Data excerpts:
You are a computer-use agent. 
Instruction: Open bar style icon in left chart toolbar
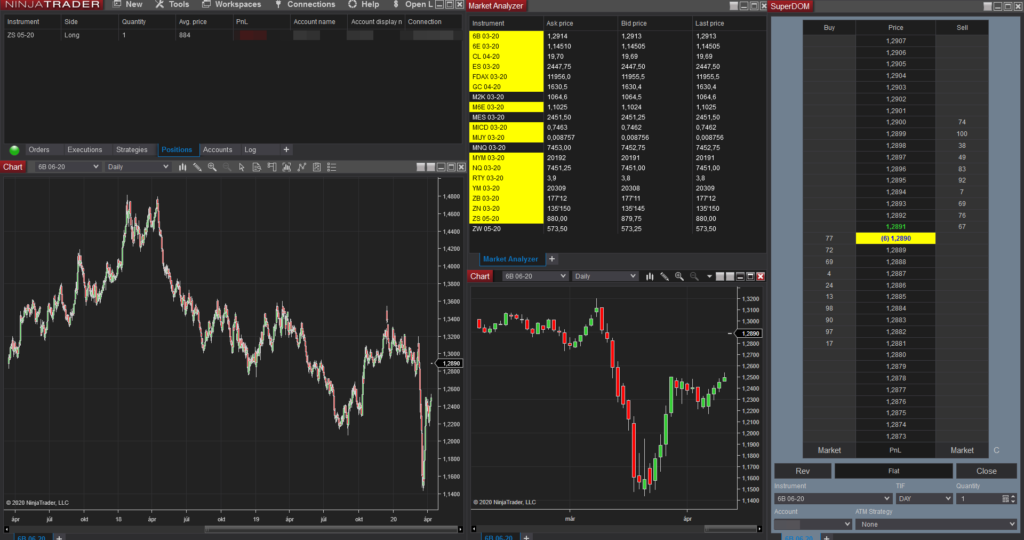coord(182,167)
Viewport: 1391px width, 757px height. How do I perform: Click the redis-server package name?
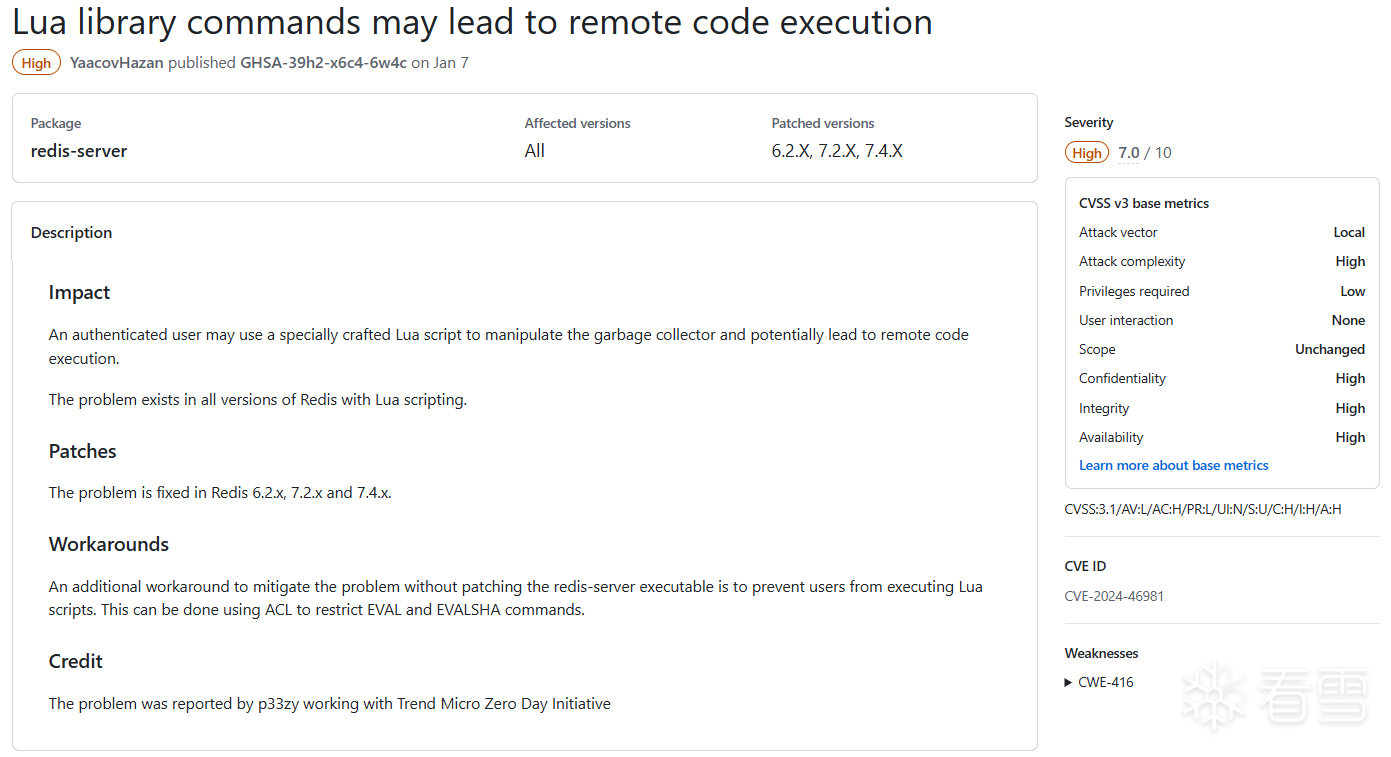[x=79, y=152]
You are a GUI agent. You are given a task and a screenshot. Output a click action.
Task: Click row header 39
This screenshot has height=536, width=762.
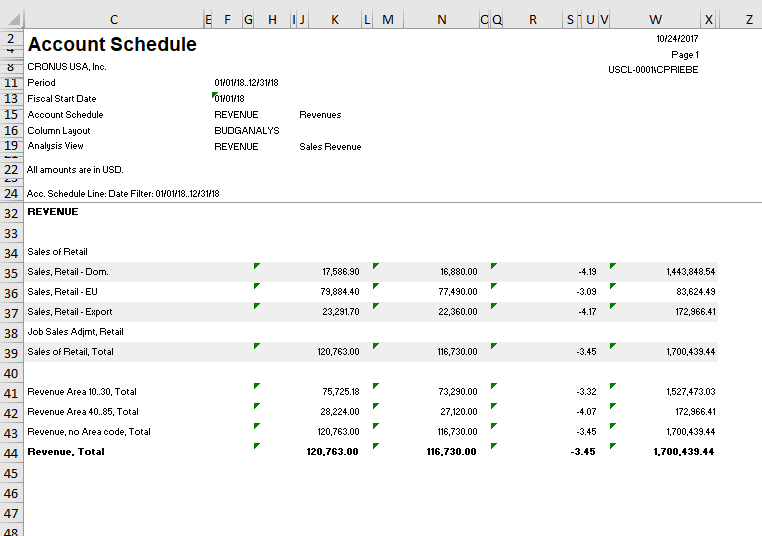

> Problem description
Retype the records above exactly, pictures omitted.

> Expected answer
You are a computer-use agent. 
Instruction: Open bar style icon in left chart toolbar
coord(182,167)
Viewport: 1391px width, 757px height. How do I perform: Click the redis-server package name?
[x=79, y=152]
You are a GUI agent. You are given a task and a screenshot. Output a click action.
Task: Click row header 39
This screenshot has height=536, width=762.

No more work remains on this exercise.